Rönesans sonrası : Sanatın değişik kollarında olduğu gibi, mobilyacılıkta da büyük bir ilerleme görülür. Bu ilerleme Almanya, İtalya, Fransa, İngiltere, İspanya gibi ülkelerde değişik olmuştur. Almanlar, İtalyanlar’dan daha sağlam eşyalar yaptılar. Felemenkliler oymacılığa büyük önem verdiler. İspanyollar Arap etkisinden kurtulmaya çalıştılar. Yalnız hemen hepsinde güzelliğe, zarafete büyük önem veriliyordu.

XVII. yüzyıl bir arama ve deneme devri oldu. Süsleme, işleme konusunda değişik tarzlar görüldü. XVIII. yüzyılda mobilyalar daha zarifleşti daha inceleşti. Tunç oymalar bırakıldı, mobilyalara daha zarif şekiller verildi.

Bir yandan Eski Yunan, Roma biçimlerine doğru gidilirken öte yandan Doğu’nun lake kaplama tarzı ortaya çıktı. Çok eskiden beri Çin’de kullanılan bu çeşit boyaların Batı’da da bulunması ile mobilyalar parlaklık kazandı. Fransız Kraliyet Sarayı’nın ihtişamı debdebesi Avrupa’da yeni yeni tarzların ortaya çıkmasına yol açtı.

XIV., XV., XVI. Louis tarzlarından sonra Napolyon kendine öz bir tarz ortaya çıkarmak için Eski Yunan ve Roma motiflerinden alınan ilhamla yepyeni bir tarz vücuda getirdi.
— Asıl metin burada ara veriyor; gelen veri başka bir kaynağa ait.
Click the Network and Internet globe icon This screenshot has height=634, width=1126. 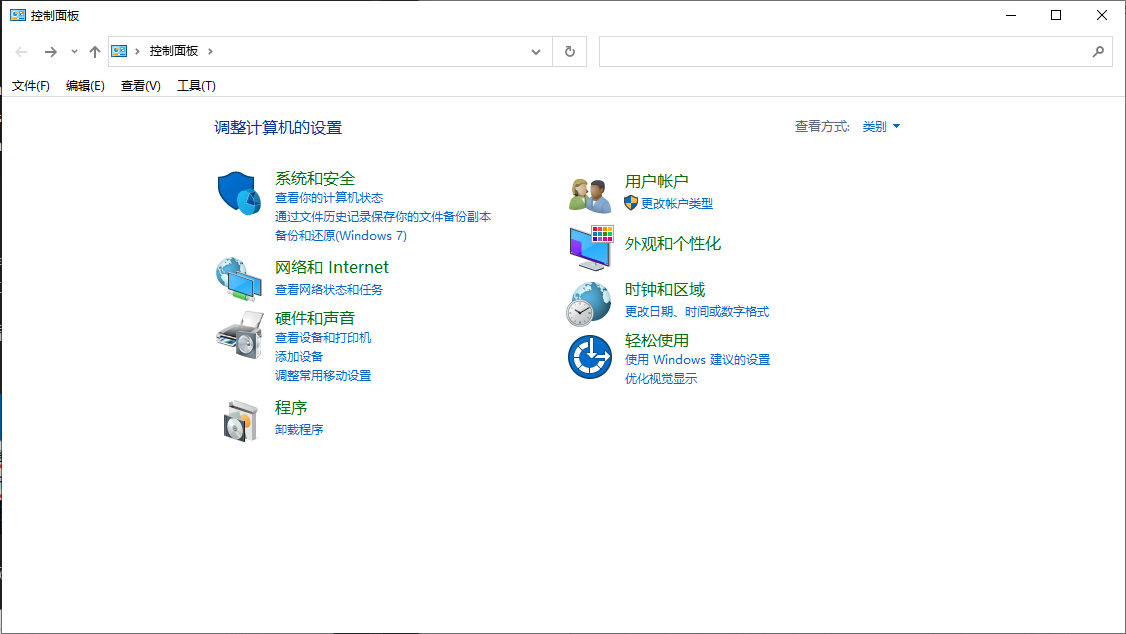[238, 279]
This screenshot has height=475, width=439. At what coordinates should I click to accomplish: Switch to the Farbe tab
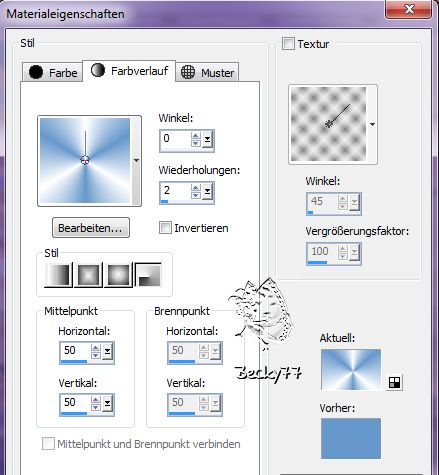click(x=52, y=72)
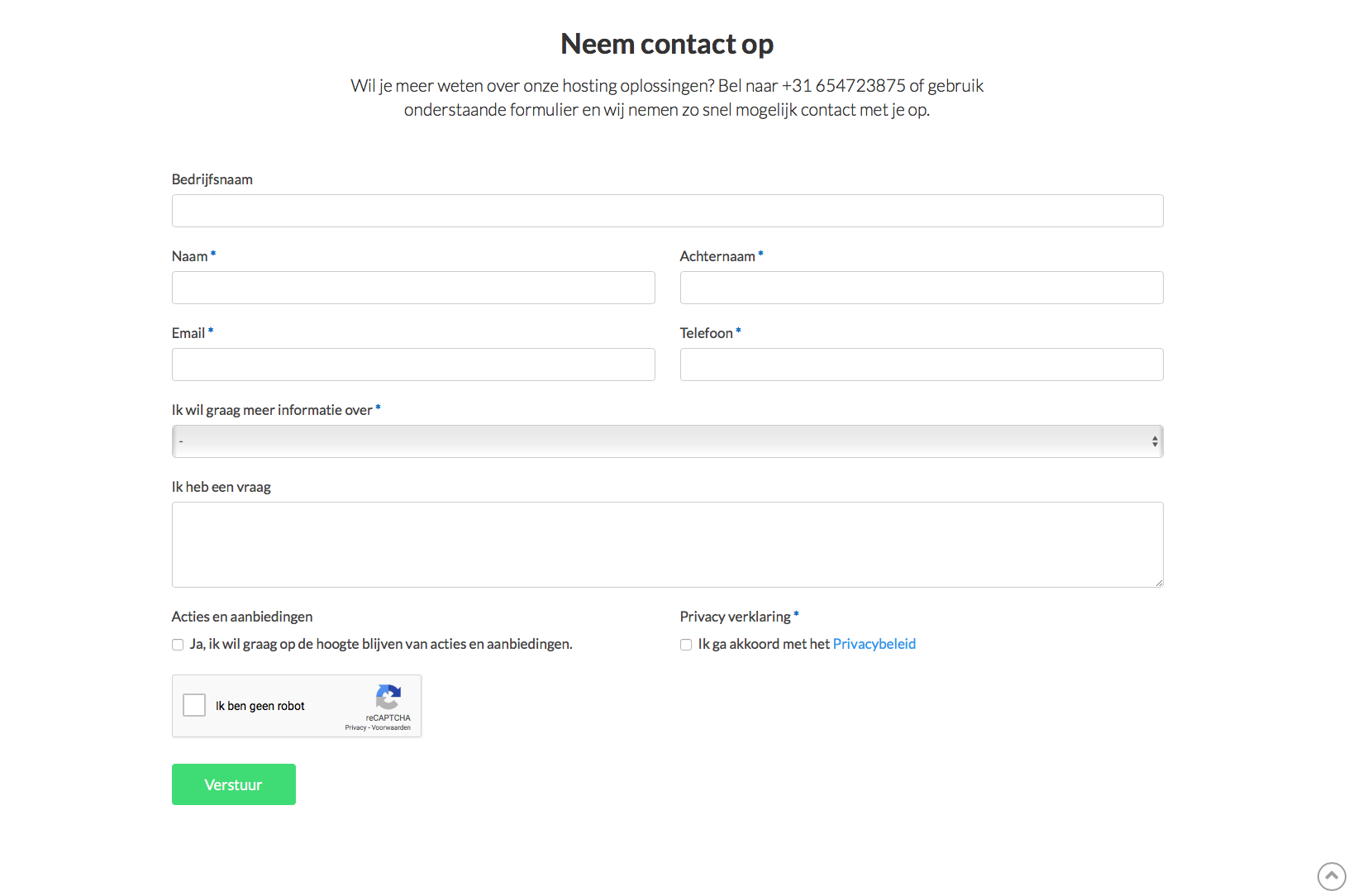Viewport: 1353px width, 896px height.
Task: Click into the Naam input field
Action: pos(413,288)
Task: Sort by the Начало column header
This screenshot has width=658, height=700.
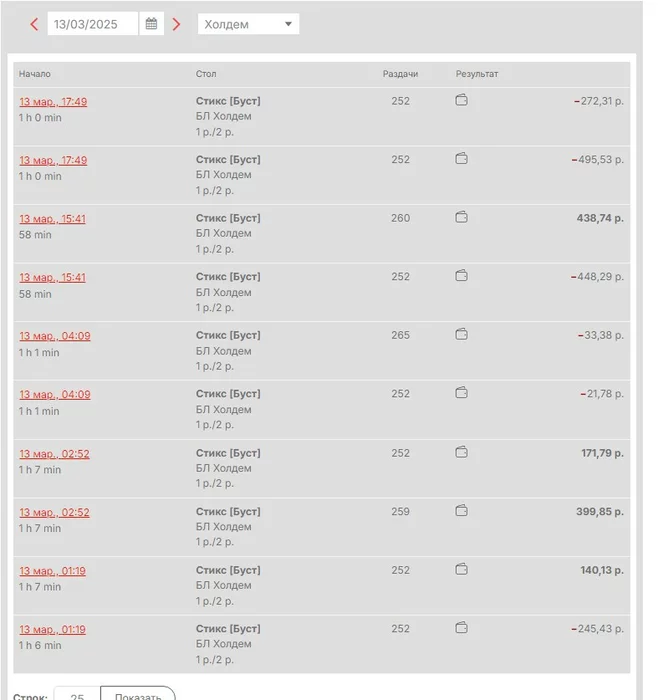Action: (35, 74)
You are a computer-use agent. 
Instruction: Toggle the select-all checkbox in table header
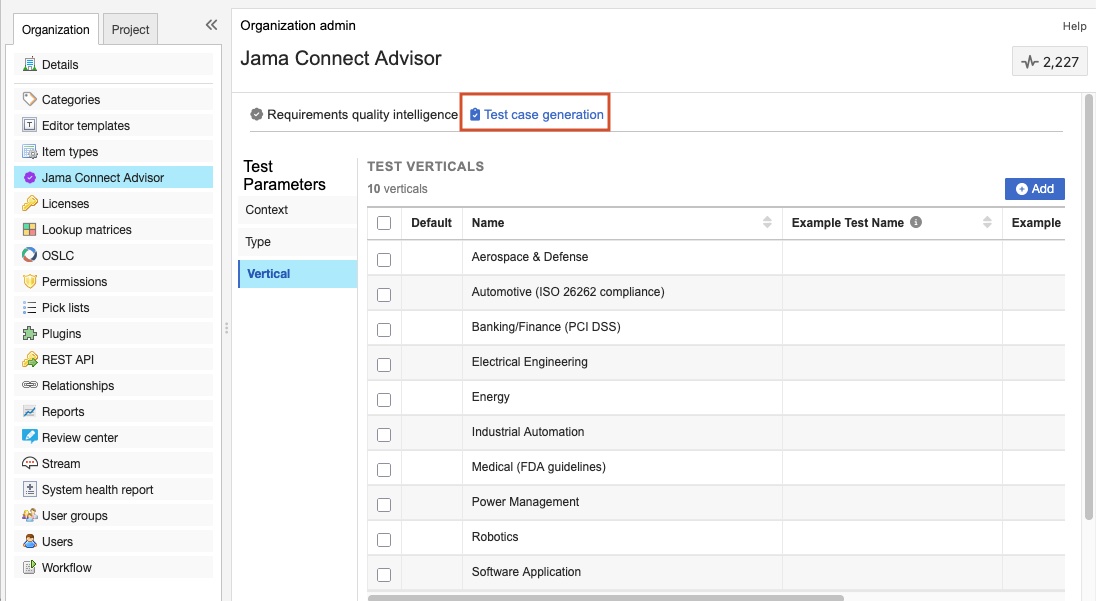[x=384, y=223]
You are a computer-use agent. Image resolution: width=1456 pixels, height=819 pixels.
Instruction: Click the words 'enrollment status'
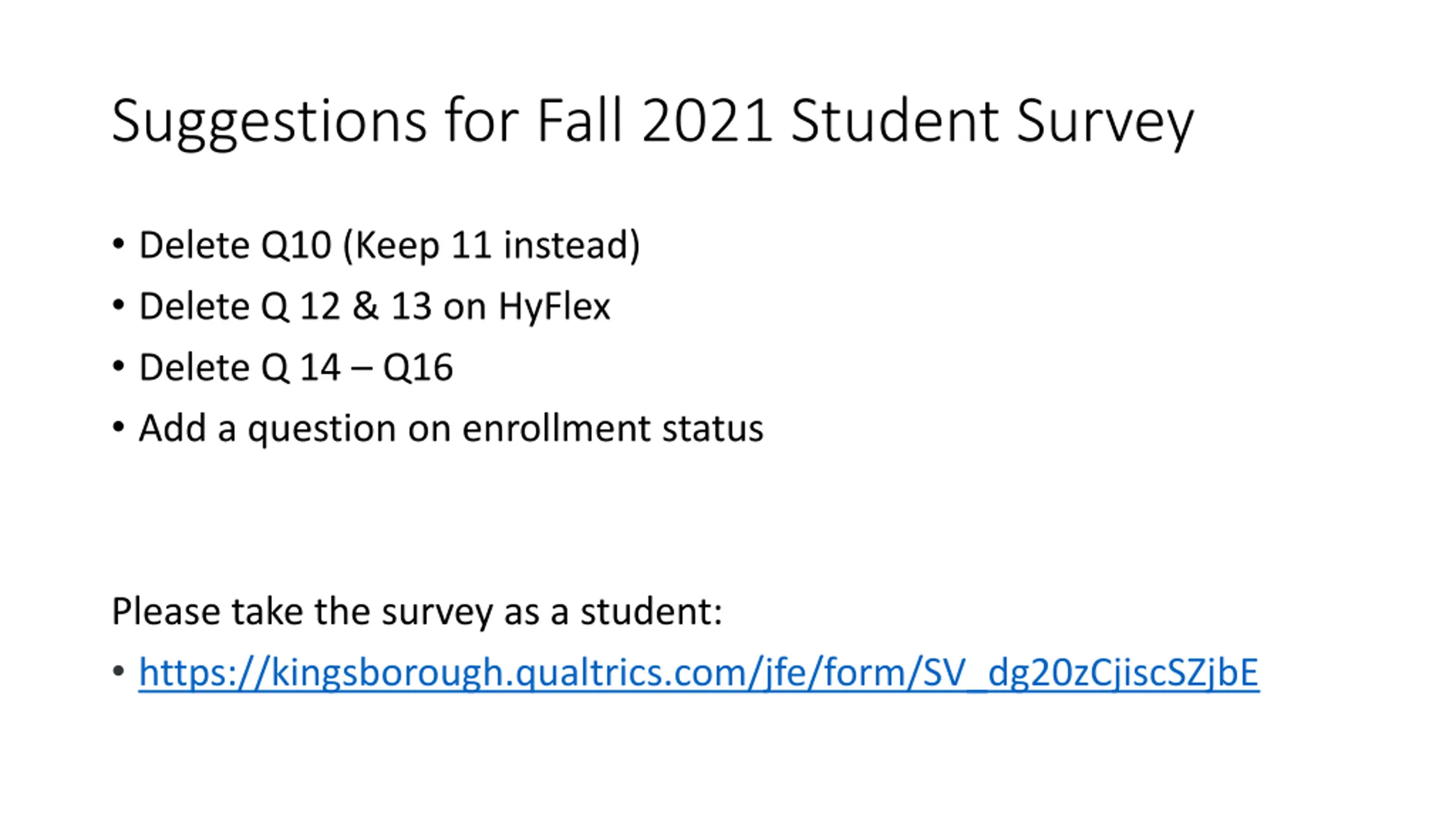pos(613,428)
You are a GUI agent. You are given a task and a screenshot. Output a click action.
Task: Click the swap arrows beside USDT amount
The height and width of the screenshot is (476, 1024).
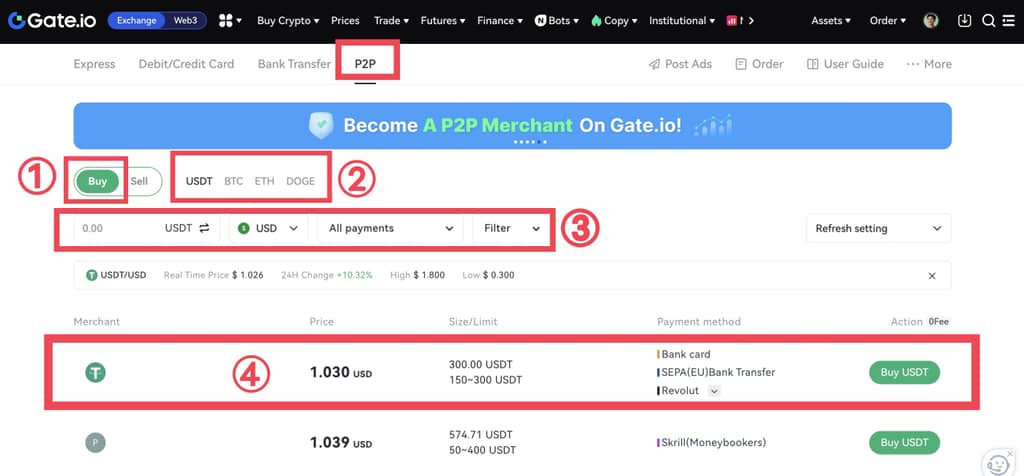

Yalnız zamanla çizgiler, biçimler sadeleşti. Yuvarlakların yerini düz yüzeyler aldı. Dünyanın her yanında yapılan mobilyaların her şeyden önce ihtiyacı karşılaması şart koşuldu. Güzellik ve ya süslerden çok hacimlerin çizgilerin birbirine olan oranlarıyla sağlanmaya çalışıldı.